Questions to answer -
a: Answer these questions from the abstract on ecological image processing, marking each answer with the matching numeral:
(i) In what room and building is the talk held?
(ii) How many cameras make up the PhenoCam network?
(iii) How many volunteers viewed each image?
b: Return the part of the abstract on ecological image processing from "Concerned about the" to "the PhenoCam images.", copied word for word.
[[ Exercise passage open ]]
COS 74-10 - Two solutions to large-scale ecological image processing

Thursday, August 11, 2016: 11:10 AM
Floridian Blrm D, Ft Lauderdale Convention Center
Margaret Kosmala, Koen Hufkens and Andrew D. Richardson, Organismic and Evolutionary Biology, Harvard University
Background/Question/Methods

In order to monitor the effects of changing climate, altered biogeochemical cycles, and human drivers on ecological systems, increasing numbers of automatic sensors are being deployed to support basic research and natural resources management. Many of these sensors are digital cameras, which capture images at high frequency across broad geographical extents. Examples include camera traps, satellite imagery, environmental webcams, and mobile devices used for citizen science. While the resulting images promise to provide new scientific insight, their sheer volume is a challenge for researchers and managers who need to turn images into analyzable data.

The PhenoCam network consists of more than 200 elevated automatic digital cameras across North America that take hourly pictures of diverse ecosystems, including deciduous forest, evergreen forest, grasslands, shrublands, wetlands, and tundra. One obstacle to automatically processing these images is the occurrence of snow. We used crowdsourcing to label ~200,000 PhenoCam images across 133 cameras. Each image was viewed by three volunteers, who classified it as not having snow, having snow on the trees, or having snow on the ground but not on the trees.

Concerned about the sustainability of crowdsourcing, we then turned to state-of-the-art Deep Learning techniques to classify images as having snow or not. Deep Learning is a branch of machine learning that is currently an intense area of research in computer science. Applications of Deep Learning to computer vision have resulted in computers being able to recognize objects, classify scenes, and recognize faces. We implemented an off-the-shelf Deep Learning platform to classify the occurrence of snow in the PhenoCam images.
[[ Exercise passage closed ]]
[[ Entries shown open ]]
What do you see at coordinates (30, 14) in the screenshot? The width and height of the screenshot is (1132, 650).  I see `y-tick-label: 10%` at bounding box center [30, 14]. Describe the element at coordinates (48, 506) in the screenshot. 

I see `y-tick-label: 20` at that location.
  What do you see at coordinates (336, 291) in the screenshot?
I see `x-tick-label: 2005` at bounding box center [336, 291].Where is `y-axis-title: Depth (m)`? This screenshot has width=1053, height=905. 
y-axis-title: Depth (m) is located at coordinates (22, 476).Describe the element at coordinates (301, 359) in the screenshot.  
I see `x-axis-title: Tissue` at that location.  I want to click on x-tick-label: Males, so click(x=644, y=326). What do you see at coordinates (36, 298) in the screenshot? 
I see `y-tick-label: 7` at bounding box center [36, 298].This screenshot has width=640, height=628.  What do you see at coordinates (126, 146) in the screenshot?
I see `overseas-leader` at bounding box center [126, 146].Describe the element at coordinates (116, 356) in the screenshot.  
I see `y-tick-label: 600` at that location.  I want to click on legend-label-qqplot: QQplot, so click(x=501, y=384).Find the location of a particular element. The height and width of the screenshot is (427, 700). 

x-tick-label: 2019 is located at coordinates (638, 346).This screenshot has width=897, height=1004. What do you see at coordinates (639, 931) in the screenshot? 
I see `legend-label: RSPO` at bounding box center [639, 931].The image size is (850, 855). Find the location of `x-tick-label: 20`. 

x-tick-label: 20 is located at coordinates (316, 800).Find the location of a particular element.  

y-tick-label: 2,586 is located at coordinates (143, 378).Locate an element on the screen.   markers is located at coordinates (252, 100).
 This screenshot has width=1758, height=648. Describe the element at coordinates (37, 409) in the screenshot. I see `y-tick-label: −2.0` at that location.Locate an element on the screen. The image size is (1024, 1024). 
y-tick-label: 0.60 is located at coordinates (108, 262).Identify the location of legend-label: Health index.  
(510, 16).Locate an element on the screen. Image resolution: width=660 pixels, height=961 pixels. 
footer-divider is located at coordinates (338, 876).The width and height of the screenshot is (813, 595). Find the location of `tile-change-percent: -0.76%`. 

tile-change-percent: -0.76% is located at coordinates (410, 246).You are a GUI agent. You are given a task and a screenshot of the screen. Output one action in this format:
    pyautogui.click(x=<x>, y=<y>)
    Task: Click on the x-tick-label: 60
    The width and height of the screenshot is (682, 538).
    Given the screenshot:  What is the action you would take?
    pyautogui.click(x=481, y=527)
[[ Entries shown closed ]]
Solutions for each task -
a:
(i) Floridian Blrm D, Ft Lauderdale Convention Center
(ii) More than 200
(iii) Three

b:
Concerned about the sustainability of crowdsourcing, we then turned to state-of-the-art Deep Learning techniques to classify images as having snow or not. Deep Learning is a branch of machine learning that is currently an intense area of research in computer science. Applications of Deep Learning to computer vision have resulted in computers being able to recognize objects, classify scenes, and recognize faces. We implemented an off-the-shelf Deep Learning platform to classify the occurrence of snow in the PhenoCam images.